Iran announced a week ago that in response to President Trump pulling the U.S. out of the nuclear deal agreed in 2015 with world powers, it would partially withdraw from the terms of the agreement, too.
The Iranian regime said if the other parties to the agreement, which still want to keep it viable, couldn't figure out a way to work around new U.S. sanctions to keep doing business with Tehran within 60 days, it would resume enriching uranium to levels barred under the deal.
Iran is permitted under the terms of the nuclear deal to enrich uranium to just under 4% concentration -- a level at which it can be used for medical and scientific purposes, but not be easily refined to a level required to make nuclear weapons.

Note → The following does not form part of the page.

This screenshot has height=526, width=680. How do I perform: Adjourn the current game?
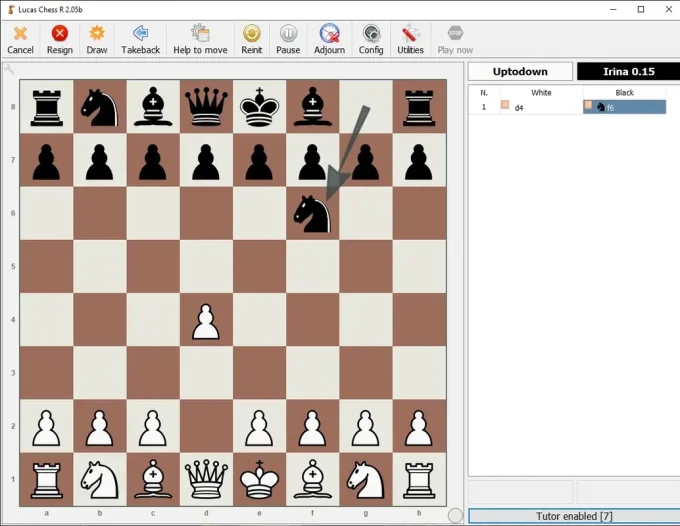click(x=329, y=39)
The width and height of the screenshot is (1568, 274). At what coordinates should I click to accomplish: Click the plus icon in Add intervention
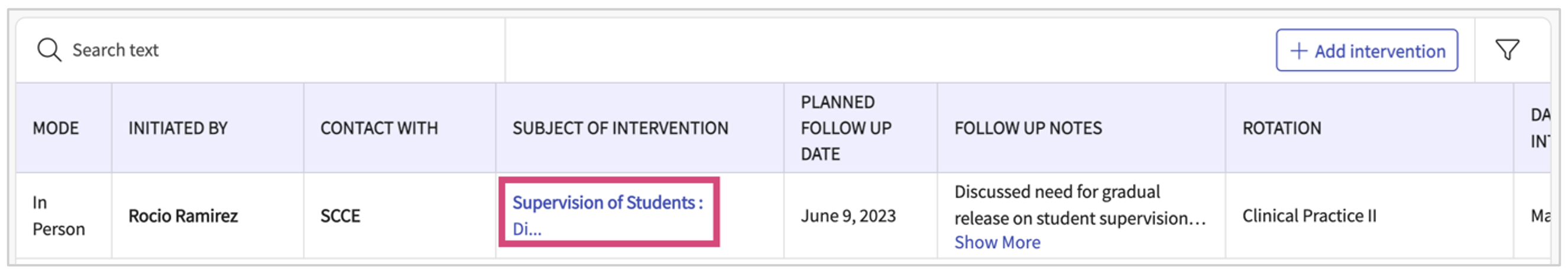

The regime said if no agreement was reached with Europe, Russia and the Chinese to keep the 2015 deal in play, it would resume enriching uranium to 20% -- which officials in the country have said could be done within four days. That benchmark is significant because once uranium is refined to 20%, it becomes much easier to enrich it to the 90% needed for weapons.
On Wednesday, the Ayatollah said "achieving 20% enrichment is the most difficult part. The next steps are easier than this step."
It was the first hint from the Iranian regime that it might try to obtain the highly-enriched uranium needed for an atomic bomb -- though Iranian officials have always denied any interest in obtaining one.
Both the U.S. and Israel have made it clear they will not allow the Islamic Republic to obtain a nuclear weapons capability.
There have been signs of frustration from European allies over the Trump administration's decision to not only bail on the nuclear deal, but to mount the new pressure on the Iranian regime.
The Trump administration and U.S. military officials said just over a week ago that they had detected, "a number of preparations for possible attack" on U.S. forces at sea and on land in the Middle East.
The U.S. has about 5,000 troops still in Iraq, on Iran's border, and while the State Department order on Wednesday for non-emergency personnel to leave the country did not specifically mention a threat from Iran, that was the implication.
Again without specifically citing Iran, a spokesperson at the U.S. Embassy in Iraq told CBS News on Wednesday that Pompeo ordered the non-emergency U.S. personnel out of the country because, "these threats are serious."
On Tuesday, however, a British deputy commander of the U.S.-led joint military operation in Iraq disputed the claim of an elevated threat to allied forces in the region.
"There's been no increased threat from Iranian-backed forces in Iraq and Syria," Maj. Gen Christopher Ghika said in a video briefing from Baghdad to the Pentagon, according to The Guardian. "We're aware of that presence, clearly. And we monitor them along with a whole range of others because that's the environment we're in. We are monitoring the Shia militia groups I think you're referring to carefully, and if the threat level seems to go up then we'll raise our force protection measures accordingly."
But the U.S. military's Central Command, which oversees Operation Inherent Resolve (OIR) in Iraq and all other American operations in the region, directly refuted Ghika's statement later on Tuesday.
"Recent comments from OIR's deputy commander run counter to the identified credible threats available to intelligence from US and allies regarding Iranian-backed forces in the region," Central Command spokesman Capt. Bill Urban said in the statement.
Germany's military, meanwhile, announced a halt to its training operations in Iraq on Wednesday, but said it had no information about heightened threats to German troops in the country from Iran.
Defense Ministry spokesman Jens Flosdorff cited heightened regional tensions as he confirmed Germany's military was temporarily suspending training of Iraqi forces, "orienting itself toward our partner countries," but adding there were "no concrete warnings of attacks against German targets."